By Dan Metcalf, author of the Lottie Lipton Adventures
Bloomsbury, the area in London that is bordered by Euston Road and Holborn, has a rich history. It is synonymous with the Bloomsbury Group of course, the circle of writers that included Virginia Woolf, John Maynard Keynes and EM Forster. The nearby Atlantis Bookshop was home to the occult meetings of The Order of the Hidden Masters, attended by influential Wiccan Gerald Gardner. Most importantly for me it is the home to Bloomsbury Publishing (also known in my house as Them-who-pay-the-bills). It it also home however, and has been for 250 years, to The British Museum.
When I first visited the museum as a child, I wondered around it as a sponge, soaking up information and images. I clearly remember the mummies, dried out in the desert sand, and the huge Chinese carvings which I got told off for touching. It wasn’t until I revisited the museum around twenty years later that I really got a sense of how important the building was and the work they do. Much had changed since my first visit. The grand courtyard had been enclosed by a towering glass roof. The British Library, who had been squatting in the museum since the early Seventies, had scuttled off to St Pancras. But for the most part, the exhibits were the same.
I find it immensely reassuring that in this ever changing world something so important can remain unchanged. I love that in twenty years or so I could conceivably meet up in London with my sons and take a look at the very same Rosetta Stone that I saw when I was just eight years old. London could be rebuilt ten times over and the British Museum would remain the same.
When it came to writing my set of books, The Lottie Lipton Adventures, I knew I wanted to set it in a museum. I had long loved to browse museums such as the Pitt Rivers in Oxford, the Bristol Museum and my childhood one in Torquay. When I saw the British Museum (the second time) I knew that it was where Lottie should live. I often explain to children whom I visit in schools that I would love to live in a museum (failing that, a library of course). I want to have access to all that history after the crowds have gone home, to ride my bike around the corridors and shuffle around the exhibits in my slippers.
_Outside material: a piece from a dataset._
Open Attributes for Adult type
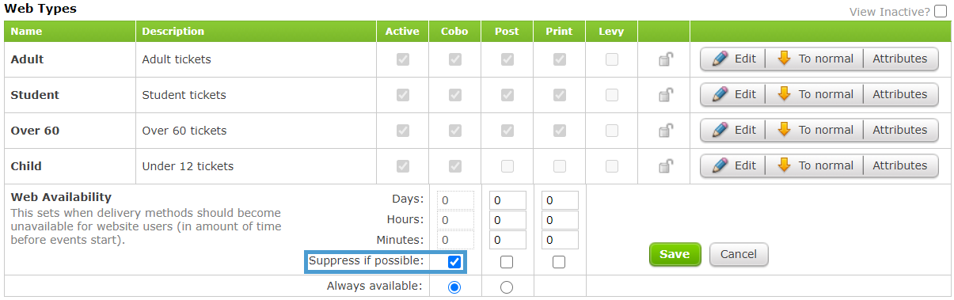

The important thing about the museum to my writing was that it provided an endless source of material. While I weave in legends such as the lost eagle of the ninth legion or a hoard of gold looted from Roman London by Boudica, there are enough treasures in the 92,000m2 site to keep me going for several books more. Indeed, in the next two Lottie Lipton Adventures, The Catacombs of Chaos and The Eagle of Rome, I haven’t even scratched the surface of the contents of the museum. With over 8 million artefacts within its walls and ornate stone columns, I should have plenty of material to work with.
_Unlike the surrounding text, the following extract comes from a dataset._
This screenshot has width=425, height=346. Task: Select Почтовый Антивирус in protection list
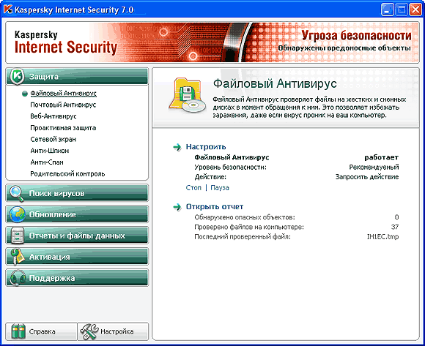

While I believe that the British Museum is a unique and important place, I know that it should not be taken for granted. It relies on donations and grants to keep going, and while visitor numbers show no signs of dropping, I for one am slightly wary of national treasures being sold off or shut down. After so many public libraries have disappeared in the last few years, I do not want our museums to be next.